SEN. AL FRANKEN
Stop snickering and start taking him seriously
Conservative Republicans, happy to distract Minnesotans from a discussion of real issues, have successfully trained your newspaper to never mention the new U.S. senator without referring to his distant past in comedy and therefore questioning his legitimacy.
Good job, if you're a Republican spinmeister. But the rest of us who want the Star Tribune to engage Minnesota seriously on the issues resent that tired politically pandering reference. Why don't you stop belittling your newspaper and this state and get serious?
WILLIAM PAPPAS, STILLWATER
So our comedian-turned-senator, after five days in office, sees fit to lecture the conservative members of the Supreme Court for their "activism." Why am I not proud?
ED NELSON, OTTERTAIL, MINN.
EMPLOYEE FREE CHOICE ACT
A power grab that
will hurt all Americans
George McGovern recently came out against the so-called Employee Free Choice Act. He said "After listening to all the arguments and reviewing the facts on both sides the EFCA would eliminate an employee's right to a private vote when deciding to join a union. Today's union leaders are turning their backs on democratic workplace elections."
In 2001, 16 Democrats sent a letter to Mexican labor officials urging them to retain their use of the secret ballot, saying, "We feel that the secret ballot is absolutely necessary in order to ensure that workers are not intimidated into voting for a union they might not otherwise choose." Today 11 of those same Democrats remain in Congress and are supporting a bill that will strip Americans of those very same rights!
Congressional Democrats and the union leadership are so concerned with expanding their power that they do so at the expense of their own members.

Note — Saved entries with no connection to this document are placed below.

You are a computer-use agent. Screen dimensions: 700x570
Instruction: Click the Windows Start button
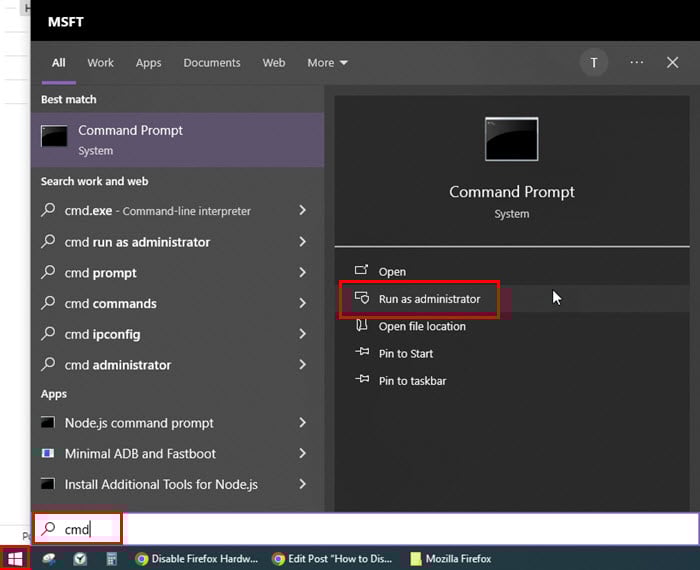14,558
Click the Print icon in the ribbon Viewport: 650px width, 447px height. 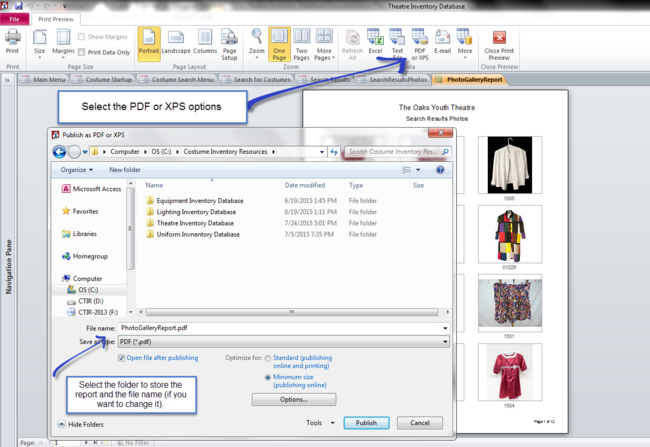point(12,43)
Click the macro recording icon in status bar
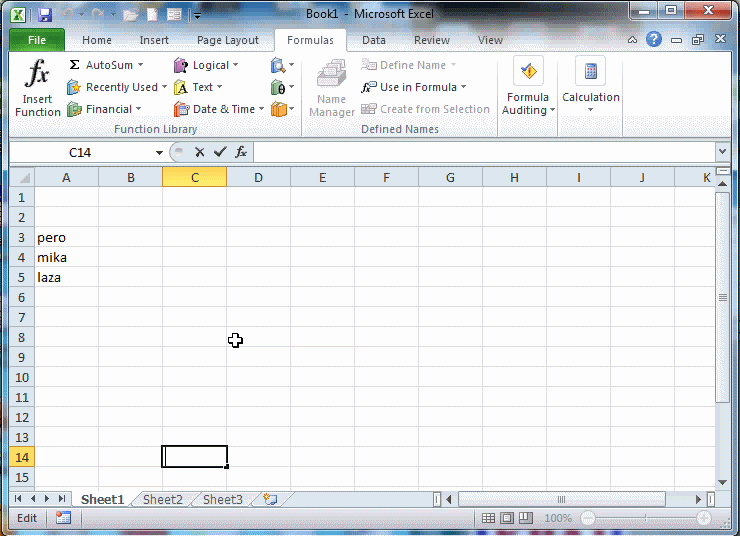 click(63, 518)
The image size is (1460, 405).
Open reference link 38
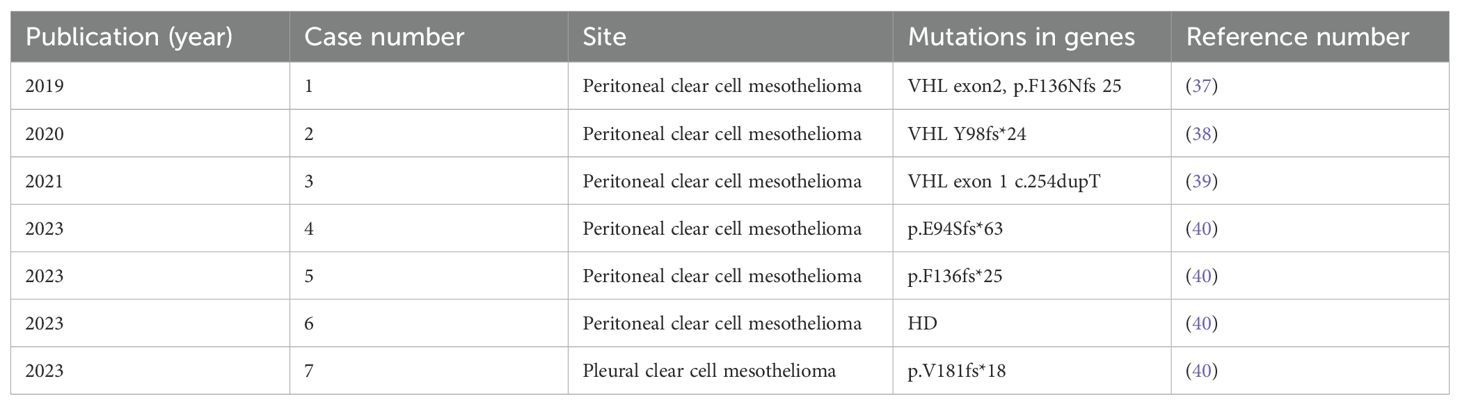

By supporting issues like the EFCA, illegal immigration and excessive taxation, they rob all Americans of jobs, income and security.
RICHARD O'BRIEN, BURNSVILLE
They belie justification for Teach for America
Your June 13 front-page article "Layoffs put new teachers in a tougher spot this year" states that Minnesota grants some 10,000 new teaching licenses each year. It further states that an estimated 500 to 800 licensed teachers lost their jobs this year and that many of these are "some of the youngest, most promising educators" in the system.
So explain to me again why it's a good thing that unlicensed and inexperienced "teachers" from Teach for America will be in our schools this fall?
ESTHER SCHAK, MINNEAPOLIS
Thanks and admiration to Hennepin employees
As a former (retired) employee of Hennepin County, I would like to commend the approximately 3,895 employees who volunteered to take time off without pay to ease the budget crisis in Hennepin County. I know many of you have family obligations and maybe some hardships of your own. I am sure the county administrators appreciate your generosity. You have my admiration.
JUANITA DUSS, RICHFIELD
PROPOSED BAN ON SMOKING
Combat pressure without tobacco?
I've read that the Pentagon wants to ban smoking in the military for health reasons. I think banning war would be much more effective.
GINNY JONES, EDINA
If the politicians sincerely want to ban tobacco use for soldiers in the military, they should include themselves and all government employees, whether federal, state or local. While we are at it, anybody on any type of government assistance should not be left out.
ROD SHOBER, PLYMOUTH
Those who thought up this policy change should be forced, at least for 10 days, to live among our brave men and women doing battle, wear the same heavy outfit, trek through dust in unbearable heat, sleep in foxholes and risk their lives, limbs and sanity for all of us. So then along comes the government to inform them: Due to the health hazard that smoking presents, it is now banned!
I am a nonsmoker, but I find this is truly absurd.
BARBARA S. THOMPSON, SAVAGE
There's still time to confront Kissinger
Regarding the July 11 Letter of the Day, "With the death of McNamara, no one will answer for Vietnam": Unfortunately, that seems to be true; however, Henry Kissinger should bear every bit as much blame as Robert McNamara. When Richard Nixon and Kissinger came to power they could easily have ended that criminal venture, but they chose instead to go ahead and win it. Their Christmas bombing of Hanoi was as immoral as anything done in the entire war.